Sensorineural loss is the most common type of hearing loss. In cases of sensorineural hearing loss, some of the hair cells of the inner ear have been damaged and are not responding to softer sounds. However, other hair cells, the ones that respond to louder sounds, may be just as sensitive as ever.

Thus, a person with sensorineural hearing loss (and recruitment) might not hear soft sounds at all; Might hear moderate sounds (although not quite loud enough); and loud sounds might suddenly be too loud because the inner ear hair cells have suddenly been activated.

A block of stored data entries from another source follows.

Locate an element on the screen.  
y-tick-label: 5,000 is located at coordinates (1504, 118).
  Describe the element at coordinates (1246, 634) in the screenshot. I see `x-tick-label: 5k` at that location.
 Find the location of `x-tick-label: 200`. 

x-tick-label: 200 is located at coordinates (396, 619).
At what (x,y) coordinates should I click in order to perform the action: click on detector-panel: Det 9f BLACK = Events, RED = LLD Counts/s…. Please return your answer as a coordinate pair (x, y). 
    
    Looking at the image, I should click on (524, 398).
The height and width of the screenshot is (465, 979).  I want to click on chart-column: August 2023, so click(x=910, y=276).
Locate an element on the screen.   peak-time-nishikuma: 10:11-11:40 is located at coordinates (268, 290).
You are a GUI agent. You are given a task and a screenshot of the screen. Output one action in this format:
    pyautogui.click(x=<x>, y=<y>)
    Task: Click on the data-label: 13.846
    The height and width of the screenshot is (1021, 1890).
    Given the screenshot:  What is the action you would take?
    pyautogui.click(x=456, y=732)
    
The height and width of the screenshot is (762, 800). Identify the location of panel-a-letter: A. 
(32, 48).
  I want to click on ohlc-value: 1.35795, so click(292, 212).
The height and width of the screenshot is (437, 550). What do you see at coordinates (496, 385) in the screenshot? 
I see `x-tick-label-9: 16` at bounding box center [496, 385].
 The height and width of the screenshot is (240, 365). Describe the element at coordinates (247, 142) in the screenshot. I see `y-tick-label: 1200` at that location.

The Comfortable Listening Range:

As a result of this hypersensitivity, most people with hearing loss have a limited range of comfortable hearing. Many sounds are too soft to be heard, while others are simply too loud to be tolerated.

To put it in numbers, someone with normal hearing might have a comfortable listening range of 100 decibels (the range between what is barely heard to the limit of what can be tolerated). The typical comfortable listening range of someone with a moderate loss might be only 45 decibels- a much more limited range.

Hypersensitivity and Hearing Aids:

There are important implications for hearing aid use. Hearing aids must amplify sounds enough to be heard, but not amplify sounds beyond the user's tolerance level. Older hearing aids were limited in their ability to do this. If the hearing aid amplified soft sounds enough to be heard, loud sounds would be too loud; if loud sounds were kept in the comfortable range, soft sounds would be too soft. Usually the hearing aid user would use a manual volume wheel to try to keep sounds in the comfortable range.

The new generation of high technology hearing aids, with microchips, programmability and digital processing are much more successful at handling the problem of recruitment. Modern hearing aids monitor the incoming sound and adjust automatically. Soft sounds may still be soft and loud sounds may still be loud (as they are for everyone), but today's hearing aids are much more effective at keeping sounds within any individual's comfortable listening range.